Perşembe, Ağustos 28, 2025
REKLAM ALANI
Google search engine
Ana SayfaGenelİstanbul'da Yaşamayın İstanbul'u Yaşayın | Saffet Emre Tonguç | TEDxIstanbul

İstanbul’da Yaşamayın İstanbul’u Yaşayın | Saffet Emre Tonguç | TEDxIstanbul

Yüzlerce şehir görmüş bir seyahat yazarı ve profesyonel rehber olan Saffet Emre Tonguç, bizleri en sevdiği şehirde, İstanbul’da büyülü bir yolculuğa çıkarıyor. Onun basit ama derin bir sloganı var: “İstanbul’da yaşamayın, İstanbul’u yaşayın.” Bu, sadece bir yerde ikamet etmekle, o yerin ruhunu hissetmek, hikayelerini bilmek ve her köşesindeki sürprizleri keşfetmek arasındaki farkı anlatan bir davettir. Gelin, bu davete icabet edip İstanbul’u yeniden keşfedelim.

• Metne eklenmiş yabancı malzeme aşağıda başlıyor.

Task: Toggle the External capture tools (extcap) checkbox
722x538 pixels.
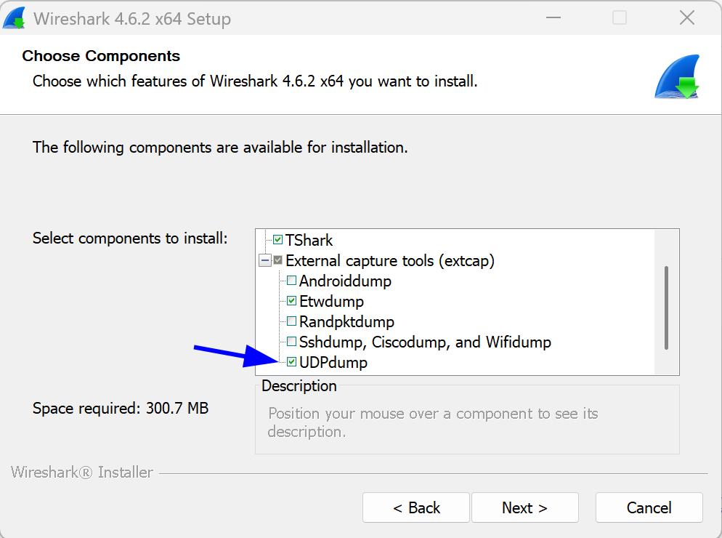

Yedi Tepe Üzerindeki İmparatorluk Mirası

İstanbul, tıpkı Roma gibi yedi tepe üzerine kurulmuştur. Bu yüzden şehrin eski adlarından biri de “Yeni Roma”dır. Osmanlılar ise bu yedi tepenin her birini birbirinden güzel camilerle taçlandırmıştır. İşte o tepeler ve üzerlerindeki anıtsal yapılar:

  1. Birinci Tepe: Dünyanın en görkemli yapılarından ikisine ev sahipliği yapar: Altı minaresiyle Sultan Ahmet Camii ve iki dinin kardeşçe bir arada durduğu, mimarlık harikası Ayasofya.
  2. İkinci Tepe: Kapalıçarşı’nın girişinde bizi, “Osman’ın Işığı” anlamına gelen ve adeta ışıklar içinde parlayan Nuruosmaniye Camii karşılar.
  3. Üçüncü Tepe: Mimar Sinan’ın “kalfalık eserim” dediği, Kanuni Sultan Süleyman için yapılan muhteşem Süleymaniye Camii burada bulunur. Dört minaresi Kanuni’nin fetihten sonraki dördüncü padişah olduğunu, on şerefesi ise Osmanlı’nın onuncu sultanı olduğunu simgeler.
  4. Dördüncü Tepe: Fatih Camii, Fatih Sultan Mehmet’in kendisini Roma imparatorlarıyla özdeşleştirmesinin bir simgesi olarak, şehrin kurucusu Konstantin’in mezarının bulunduğu yere inşa edilmiştir.
  5. Beşinci Tepe: Haliç’in muhteşem manzarasına hakim bir noktada, Kanuni’nin babası için yaptırdığı Yavuz Sultan Selim Camii yer alır.
  6. Altıncı Tepe (Edirnekapı): Mimar Sinan’ın Kanuni’nin kızı için yaptığı Mihrimah Sultan Camii buradadır. Sinan’ın Mihrimah Sultan’a aşık olduğu hikayesi ise bir İngiliz yazarın kitabını daha ilgi çekici kılmak için uydurduğu bir efsaneden ibarettir.
  7. Yedinci Tepe (Cerrahpaşa): Genellikle hastanesiyle bilinen bu semt, aslında İstanbul’un yedinci tepesidir ve burada Mimar Sinan’ın bir başka eseri olan Haseki Hürrem Camii bulunur.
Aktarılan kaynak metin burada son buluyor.